*** Opening Passage for review ***
In May 2023, revised Bilateral Defense Guidelines were issued to strengthen alliance cooperation(54). In April 2024, Biden hosted the first-ever US-Japan-Philippines Leaders’ Summit. At the summit, Biden declared that “any attack on Philippine aircraft, vessels or armed forces in the South China Sea would invoke our mutual defense treaty”(55). This was a reiteration of the statement made in Manila in February 2019 by Michael Pompeo, the Trump administration secretary of state(56). That said, the Biden administration deemphasised US FONOPS in the South China Sea(57).
The Manila Dialogue on the South China Sea Diplomatic Roundtable, Manila, Philippines, November 2024
Chinese dissatisfaction with these developments was reflected in a more robust stance in the South China Sea(58). Incidents involving Chinese efforts to prevent the logistical resupply to the Philippines’ Sierra Madre vessel in the Second Thomas Shoal section of the South China Sea have been a more frequent occurrence. This was to escalate into physical violence.
On 31 May 2024, at the question-and-answer session following his keynote address at the Shangri-La Dialogue in Singapore, Marcos warned China that any Filipino deaths due to Chinese actions would be considered an “act of war”(59). Beijing nevertheless chose to escalate. In mid-June 2024, China Coast Guard personnel boarded a resupply ship and physically attacked Filippino Navy SEALS(60).
Biden’s alliance and partnership policy and Trump’s tariff policy
The Biden administration’s emphasis on the USPhilippines alliance reflected a more general policy focus on the strengthening of Washington’s regional alliances with Canberra, Seoul and Tokyo. This was paired with a renewed focus on partnerships, such as the Quadrilateral Security Dialogue (QUAD)(61), and the establishment of two new partnership initiatives, the trilateral AUKUS technology agreement initiated by the Morrison government in Australia (2021), and the Partners in the Blue Pacific (2022) agreement in the Pacific Islands region(62).
In Southeast Asia, the United States elevated its relationship with ASEAN to a Comprehensive Strategic Partnership”.
Five US-ASEAN Summits occurred during the administration, including a US-ASEAN Special Summit in May 2022 in Washington DC. No analysis of the US relationship with Southeast Asia would be complete without comment on the Trump administration’s adoption of tariffs as a policy instrument to effect change in its economic relationships. Southeast Asia’s deep integration in the global economy has now become an unexpected liability.
The U.S.-ASEAN Special Summit in Washington, May 2022
At the time of writing, negotiations are under way between the Trump administration and the various ASEAN states. Viet Nam, Thailand, Indonesia and Malaysia face some of the highest reciprocal tariff rates at 46 percent, 36 percent, 32 percent and 24 percent respectively(63).
The contradictions in the Trump administration’s tariff policy are not insignificant(64). The Trump administration eventually imposed tariffs that ranged between 10 to 40 percent, with most between 19 and 20 percent(65). These took effect on 7 August.
*** Closing Passage for review ***
*** Opening Provided records ***
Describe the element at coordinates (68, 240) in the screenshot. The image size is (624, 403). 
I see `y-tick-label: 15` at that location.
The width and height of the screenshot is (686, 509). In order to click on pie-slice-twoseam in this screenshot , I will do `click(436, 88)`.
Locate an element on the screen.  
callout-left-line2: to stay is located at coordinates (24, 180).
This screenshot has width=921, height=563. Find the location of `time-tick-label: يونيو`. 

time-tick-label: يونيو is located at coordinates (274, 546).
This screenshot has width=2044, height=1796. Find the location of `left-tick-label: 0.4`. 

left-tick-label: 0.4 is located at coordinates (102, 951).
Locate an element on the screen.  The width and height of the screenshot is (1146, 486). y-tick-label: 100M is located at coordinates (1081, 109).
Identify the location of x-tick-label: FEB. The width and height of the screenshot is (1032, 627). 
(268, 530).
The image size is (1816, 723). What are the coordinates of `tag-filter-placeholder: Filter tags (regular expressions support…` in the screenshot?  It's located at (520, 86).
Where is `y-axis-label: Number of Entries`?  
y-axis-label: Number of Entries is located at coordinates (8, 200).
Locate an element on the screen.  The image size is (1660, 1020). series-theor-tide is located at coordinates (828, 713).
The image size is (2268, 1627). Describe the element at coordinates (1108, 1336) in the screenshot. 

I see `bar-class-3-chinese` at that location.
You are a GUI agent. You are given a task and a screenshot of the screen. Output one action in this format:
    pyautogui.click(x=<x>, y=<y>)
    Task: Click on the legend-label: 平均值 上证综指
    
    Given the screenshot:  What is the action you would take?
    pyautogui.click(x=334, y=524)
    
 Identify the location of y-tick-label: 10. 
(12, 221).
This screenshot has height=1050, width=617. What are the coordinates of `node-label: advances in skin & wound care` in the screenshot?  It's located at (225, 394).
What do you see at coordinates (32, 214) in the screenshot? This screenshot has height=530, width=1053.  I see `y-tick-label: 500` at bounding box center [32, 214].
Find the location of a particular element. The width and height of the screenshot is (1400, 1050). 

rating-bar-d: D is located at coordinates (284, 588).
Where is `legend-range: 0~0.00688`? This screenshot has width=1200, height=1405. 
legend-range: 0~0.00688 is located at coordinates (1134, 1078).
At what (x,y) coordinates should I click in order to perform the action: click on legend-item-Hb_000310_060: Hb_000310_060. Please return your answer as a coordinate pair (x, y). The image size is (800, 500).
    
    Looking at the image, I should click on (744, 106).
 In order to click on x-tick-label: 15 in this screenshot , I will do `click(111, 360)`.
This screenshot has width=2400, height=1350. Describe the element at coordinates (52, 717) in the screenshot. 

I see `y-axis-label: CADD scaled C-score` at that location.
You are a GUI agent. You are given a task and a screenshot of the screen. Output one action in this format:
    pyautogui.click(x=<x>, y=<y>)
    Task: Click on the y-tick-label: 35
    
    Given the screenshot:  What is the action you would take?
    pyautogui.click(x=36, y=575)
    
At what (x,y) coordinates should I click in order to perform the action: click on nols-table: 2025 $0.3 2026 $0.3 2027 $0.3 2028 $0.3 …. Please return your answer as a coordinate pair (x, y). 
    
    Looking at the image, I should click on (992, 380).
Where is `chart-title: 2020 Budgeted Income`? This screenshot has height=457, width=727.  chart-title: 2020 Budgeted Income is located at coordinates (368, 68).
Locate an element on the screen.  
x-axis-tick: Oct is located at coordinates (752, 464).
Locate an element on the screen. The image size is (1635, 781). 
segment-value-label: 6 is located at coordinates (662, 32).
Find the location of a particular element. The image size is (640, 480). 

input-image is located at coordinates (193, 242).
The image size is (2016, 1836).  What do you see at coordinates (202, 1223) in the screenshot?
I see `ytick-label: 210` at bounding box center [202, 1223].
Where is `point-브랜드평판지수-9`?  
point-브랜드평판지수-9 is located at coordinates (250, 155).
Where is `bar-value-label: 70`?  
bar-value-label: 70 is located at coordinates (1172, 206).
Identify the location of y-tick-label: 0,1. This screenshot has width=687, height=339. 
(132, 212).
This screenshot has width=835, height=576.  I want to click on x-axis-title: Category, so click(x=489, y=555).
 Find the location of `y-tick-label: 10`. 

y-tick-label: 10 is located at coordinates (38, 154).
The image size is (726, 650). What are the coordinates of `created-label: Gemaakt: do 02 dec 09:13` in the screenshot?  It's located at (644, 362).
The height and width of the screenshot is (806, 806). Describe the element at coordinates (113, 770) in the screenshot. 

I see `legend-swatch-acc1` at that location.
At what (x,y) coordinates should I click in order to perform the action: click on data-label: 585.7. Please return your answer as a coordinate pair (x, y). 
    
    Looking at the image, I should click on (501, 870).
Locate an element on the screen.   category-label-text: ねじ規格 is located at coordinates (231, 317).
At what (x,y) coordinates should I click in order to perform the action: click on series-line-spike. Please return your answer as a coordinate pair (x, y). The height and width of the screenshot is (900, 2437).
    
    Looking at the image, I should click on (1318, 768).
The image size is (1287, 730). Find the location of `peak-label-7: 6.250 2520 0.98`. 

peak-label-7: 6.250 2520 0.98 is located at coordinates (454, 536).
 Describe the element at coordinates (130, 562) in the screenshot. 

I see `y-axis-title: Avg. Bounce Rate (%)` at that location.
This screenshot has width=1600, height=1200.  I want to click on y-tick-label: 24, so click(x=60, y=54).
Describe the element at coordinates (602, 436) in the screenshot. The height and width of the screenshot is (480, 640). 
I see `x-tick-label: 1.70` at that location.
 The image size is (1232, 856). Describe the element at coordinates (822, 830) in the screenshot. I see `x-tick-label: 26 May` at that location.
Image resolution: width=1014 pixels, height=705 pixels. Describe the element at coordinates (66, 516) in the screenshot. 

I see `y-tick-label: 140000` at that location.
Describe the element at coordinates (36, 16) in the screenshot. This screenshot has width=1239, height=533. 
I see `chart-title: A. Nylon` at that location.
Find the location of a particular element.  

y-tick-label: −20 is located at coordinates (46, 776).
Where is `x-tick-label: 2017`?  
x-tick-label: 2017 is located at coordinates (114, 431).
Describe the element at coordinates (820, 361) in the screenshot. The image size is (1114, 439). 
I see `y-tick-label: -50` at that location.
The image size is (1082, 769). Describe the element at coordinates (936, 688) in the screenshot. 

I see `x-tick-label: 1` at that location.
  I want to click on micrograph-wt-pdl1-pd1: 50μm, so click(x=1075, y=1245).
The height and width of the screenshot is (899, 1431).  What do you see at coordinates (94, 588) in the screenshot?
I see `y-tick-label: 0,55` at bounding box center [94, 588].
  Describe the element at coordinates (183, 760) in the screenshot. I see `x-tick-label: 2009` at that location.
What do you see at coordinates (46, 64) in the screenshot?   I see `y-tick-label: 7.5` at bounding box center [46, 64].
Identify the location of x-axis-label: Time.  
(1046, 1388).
*** Closing Provided records ***
According to the passage on US relations with Southeast Asia, when was the first-ever US-Japan-Philippines Leaders' Summit held, and who hosted it? These items were drawn from a separate source.

Result for this exercise
April 2024, hosted by Biden.